----- Material -----

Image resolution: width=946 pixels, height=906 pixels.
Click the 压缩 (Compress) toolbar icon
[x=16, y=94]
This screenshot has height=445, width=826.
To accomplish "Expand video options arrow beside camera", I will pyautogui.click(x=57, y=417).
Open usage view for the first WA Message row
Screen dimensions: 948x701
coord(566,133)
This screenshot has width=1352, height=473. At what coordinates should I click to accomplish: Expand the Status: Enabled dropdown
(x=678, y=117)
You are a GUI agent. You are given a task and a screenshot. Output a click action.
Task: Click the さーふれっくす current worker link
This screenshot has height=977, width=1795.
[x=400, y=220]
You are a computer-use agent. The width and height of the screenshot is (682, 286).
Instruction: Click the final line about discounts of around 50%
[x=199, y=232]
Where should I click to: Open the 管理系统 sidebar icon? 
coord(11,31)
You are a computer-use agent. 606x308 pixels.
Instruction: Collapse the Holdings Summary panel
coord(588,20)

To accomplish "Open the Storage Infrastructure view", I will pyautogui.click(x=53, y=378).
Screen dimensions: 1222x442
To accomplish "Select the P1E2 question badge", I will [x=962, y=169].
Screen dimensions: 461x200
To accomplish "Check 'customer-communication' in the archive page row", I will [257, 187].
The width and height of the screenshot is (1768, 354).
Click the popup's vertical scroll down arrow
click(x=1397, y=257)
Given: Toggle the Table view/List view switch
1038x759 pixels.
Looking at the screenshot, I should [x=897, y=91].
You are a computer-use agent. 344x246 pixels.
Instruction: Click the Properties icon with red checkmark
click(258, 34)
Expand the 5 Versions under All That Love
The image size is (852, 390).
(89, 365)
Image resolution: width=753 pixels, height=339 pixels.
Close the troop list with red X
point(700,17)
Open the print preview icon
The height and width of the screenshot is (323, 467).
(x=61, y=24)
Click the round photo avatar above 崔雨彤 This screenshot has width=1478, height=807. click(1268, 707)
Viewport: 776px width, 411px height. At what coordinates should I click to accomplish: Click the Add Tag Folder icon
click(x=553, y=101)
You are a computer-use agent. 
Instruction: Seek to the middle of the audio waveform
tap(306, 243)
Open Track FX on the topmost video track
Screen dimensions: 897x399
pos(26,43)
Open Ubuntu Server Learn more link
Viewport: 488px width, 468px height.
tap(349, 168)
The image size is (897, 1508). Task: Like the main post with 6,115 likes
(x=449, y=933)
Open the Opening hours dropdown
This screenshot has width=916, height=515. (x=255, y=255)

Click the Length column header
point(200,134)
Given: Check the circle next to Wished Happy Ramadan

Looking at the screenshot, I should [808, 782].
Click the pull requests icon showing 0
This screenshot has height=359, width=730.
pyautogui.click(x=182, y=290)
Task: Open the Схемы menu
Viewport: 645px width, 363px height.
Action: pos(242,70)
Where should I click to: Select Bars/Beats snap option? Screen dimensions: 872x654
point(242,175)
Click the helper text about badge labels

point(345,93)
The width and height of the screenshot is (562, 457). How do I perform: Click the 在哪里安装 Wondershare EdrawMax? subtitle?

-----

Copy the lines starting at the one containing "You are a computer-use agent. The" and ending at the one containing "pyautogui.click(x=182, y=290)", switching "Instruction" to "Command" and keeping everything else unchanged.

You are a computer-use agent. The width and height of the screenshot is (682, 286).
Command: Click the final line about discounts of around 50%
[x=199, y=232]
Where should I click to: Open the 管理系统 sidebar icon? 
coord(11,31)
You are a computer-use agent. 606x308 pixels.
Command: Collapse the Holdings Summary panel
coord(588,20)

To accomplish "Open the Storage Infrastructure view", I will pyautogui.click(x=53, y=378).
Screen dimensions: 1222x442
To accomplish "Select the P1E2 question badge", I will [x=962, y=169].
Screen dimensions: 461x200
To accomplish "Check 'customer-communication' in the archive page row", I will [257, 187].
The width and height of the screenshot is (1768, 354).
Click the popup's vertical scroll down arrow
click(x=1397, y=257)
Given: Toggle the Table view/List view switch
1038x759 pixels.
Looking at the screenshot, I should [x=897, y=91].
You are a computer-use agent. 344x246 pixels.
Command: Click the Properties icon with red checkmark
click(258, 34)
Expand the 5 Versions under All That Love
The image size is (852, 390).
(89, 365)
Image resolution: width=753 pixels, height=339 pixels.
Close the troop list with red X
point(700,17)
Open the print preview icon
The height and width of the screenshot is (323, 467).
(x=61, y=24)
Click the round photo avatar above 崔雨彤 This screenshot has width=1478, height=807. click(1268, 707)
Viewport: 776px width, 411px height. At what coordinates should I click to accomplish: Click the Add Tag Folder icon
click(x=553, y=101)
You are a computer-use agent. 
Command: Seek to the middle of the audio waveform
tap(306, 243)
Open Track FX on the topmost video track
Screen dimensions: 897x399
pos(26,43)
Open Ubuntu Server Learn more link
Viewport: 488px width, 468px height.
tap(349, 168)
The image size is (897, 1508). Task: Like the main post with 6,115 likes
(x=449, y=933)
Open the Opening hours dropdown
This screenshot has width=916, height=515. (x=255, y=255)

Click the Length column header
point(200,134)
Given: Check the circle next to Wished Happy Ramadan

Looking at the screenshot, I should [808, 782].
Click the pull requests icon showing 0
This screenshot has height=359, width=730.
pyautogui.click(x=182, y=290)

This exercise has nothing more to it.